Why This Popular Queer, Feminist Website Is Shutting Down After 14 Long Years

Posted on September 22, 2016 in Cake, Cake News

By Cake Staff:

In a post on her personal Tumblr, Trish Bendix, the Editor-in-Chief of AfterEllen.com, a popular site which explored queer women’s perspective on culture, announced that after 14 years, the website would shut down on Friday, September 23.

The site (which is owned by Evolve Media) had been an inclusive, safe space for queer female voices all over the world, and had not just included pop culture commentary, but also meditations on LGBTQ politics and issues. Founded in 2002, AfterEllen had begun as a unique platform for queer feminist commentary on popular culture and it’s various social implications. Named after Ellen Degeneres, one of the most iconic lesbian pop culture icons of contemporary times, the site quickly rose to prominence and became one of the most celebrated LGBTQ spaces on the internet. Its impact has been huge – bringing together lesbian, bisexual, pansexual and trans women from all over the world and giving birth to a strong virtual community. It even had a sister site called AfterElton.com (aimed at queer men), but sadly, that website had been acquired by a corporate and was ‘revamped’ with a new name a couple of years back.

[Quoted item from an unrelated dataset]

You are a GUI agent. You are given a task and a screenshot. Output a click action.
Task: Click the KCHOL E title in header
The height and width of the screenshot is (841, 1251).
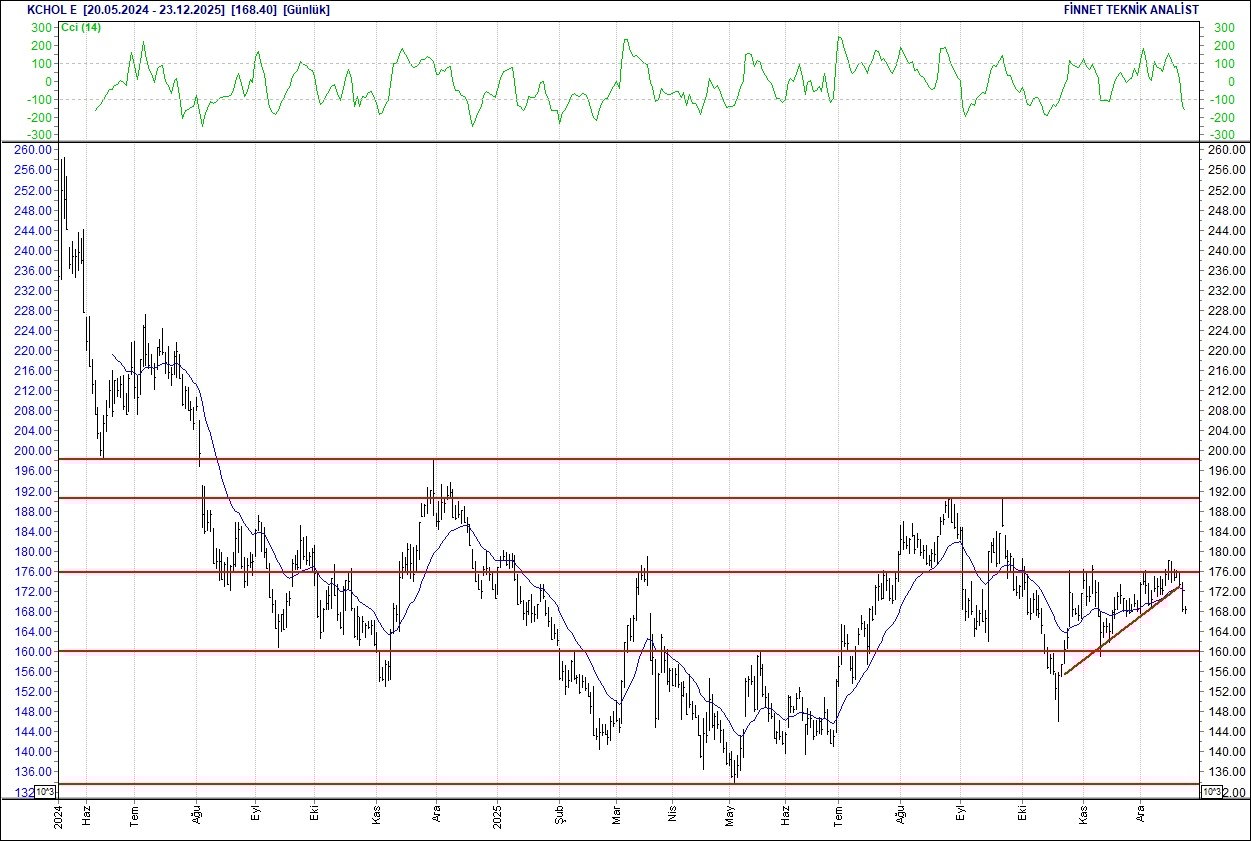click(x=52, y=9)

According to Trish Bendix, the decision to close down AfterEllen was made by its parent company because it “wasn’t as profitable” as its other ventures. Bendix wrote:

“[Evolve Media] are mainly white heterosexual men, which is important to note because not only is this the story for us, but for a lot of other properties — large-scale media outlets, lesbian bars out-priced by neighborhoods they helped establish, housing in queer meccas like Portland that is being turned into condos and AirBNBs. At the very same time, queer women and culture [are] being celebrated on the Emmys, in the legalisation of both mothers being included on their newborn’s birth certificate, and our namesake, Ellen DeGeneres, being one of the most well-known, well-liked and undeniably profitable television and lifestyle personalities of our generation. Somewhere, there’s a disconnect. AfterEllen is just one of the homes lesbian, bisexual and queer women will have lost in the last decade. It was a refuge, a community, a virtual church for so many. I’m not sure that some people outside of us can really ever understand that.”

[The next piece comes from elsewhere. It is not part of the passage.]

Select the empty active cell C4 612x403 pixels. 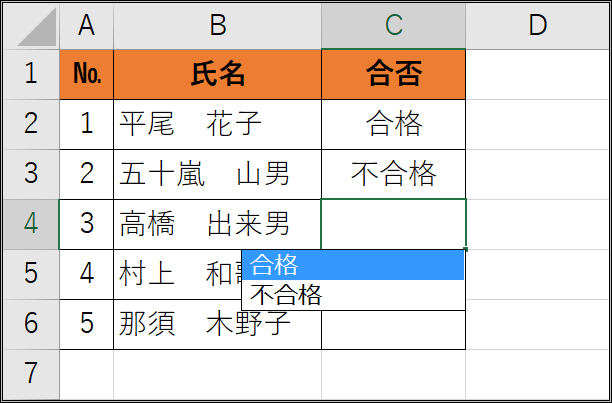point(393,224)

Bendix, who has been with the site in various roles for a decade, further wrote in her post that Evolve will likely keep old stories alive in the archives and occasionally publish freelance pieces, but she indicated that she was uncertain of and unhappy with that promise. She concluded her post by asking AfterEllen readers to “support queer women, women of colour, trans women — give other deserving women your money, your eyeballs, your attention.”

However, in a post published a few hours ago, the general manager of the parent company rebuffed Bendix’s claims, calling the rumours of the site shutting down “false.” But he did state that due to the lack of the site’s “growth”, it’s corporate owners cannot continue to invest in it at the same levels, even though they will continue to accept freelance writing – which confirms Bendix’s fears on some level.

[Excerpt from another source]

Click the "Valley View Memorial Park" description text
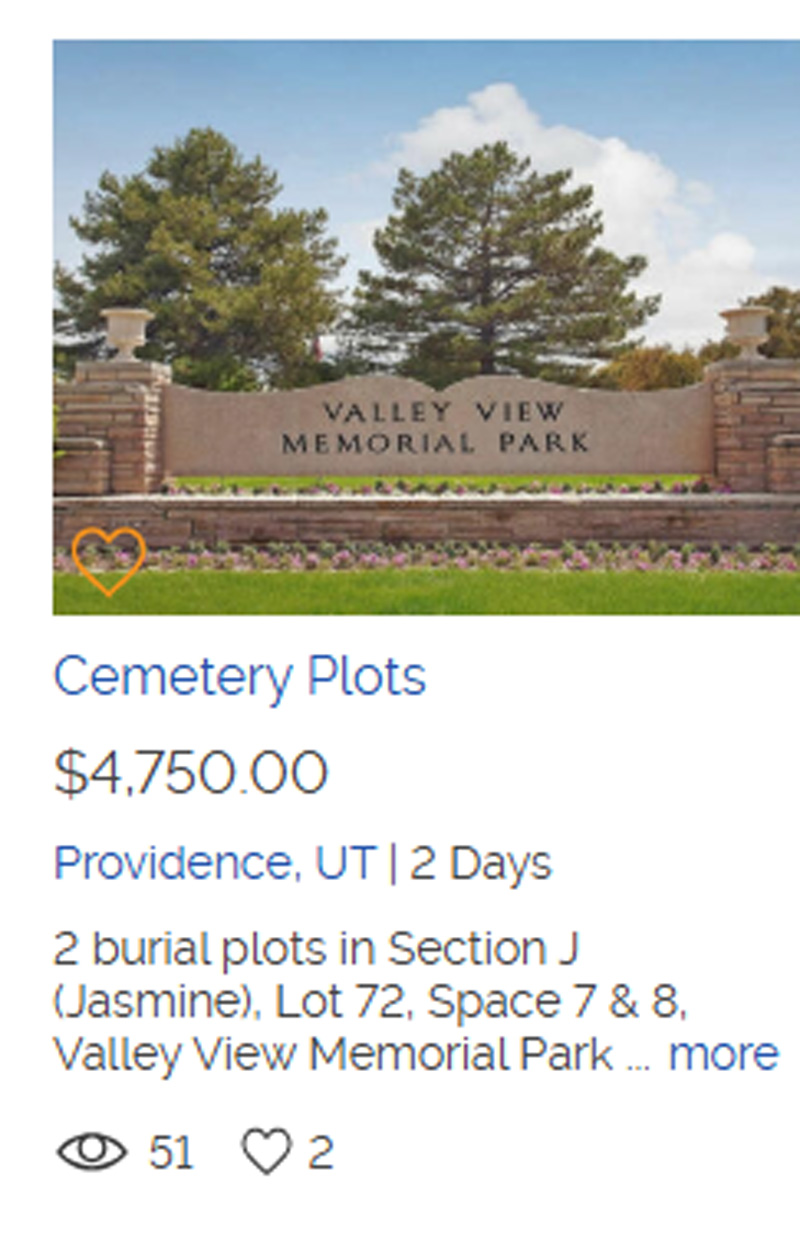 click(333, 1054)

The shutting down of a space like AfterEllen will be yet another blow to the queer community. In the past year, quite a few LGBTQ blogs have been shut down or have moved to corporate-owned properties. Print outlets covering LGBTQ issues have also faced insolvency, due to this very same ‘inability to make profit’. Queer media is struggling to stay alive in an atmosphere which stresses more on a platform’s economic viability rather than it’s social or political relevance; so much so that popular queer media outlets like Out Magazine or Queerty often has to resort to amping up the sensuality of their content to ‘sell’ it.

While the representation debate rages on in popular media, it’s disturbing that queer journalistic voices or opinions are being suppressed due to commercialisation for a white, heterosexual audience and capitalist pressures.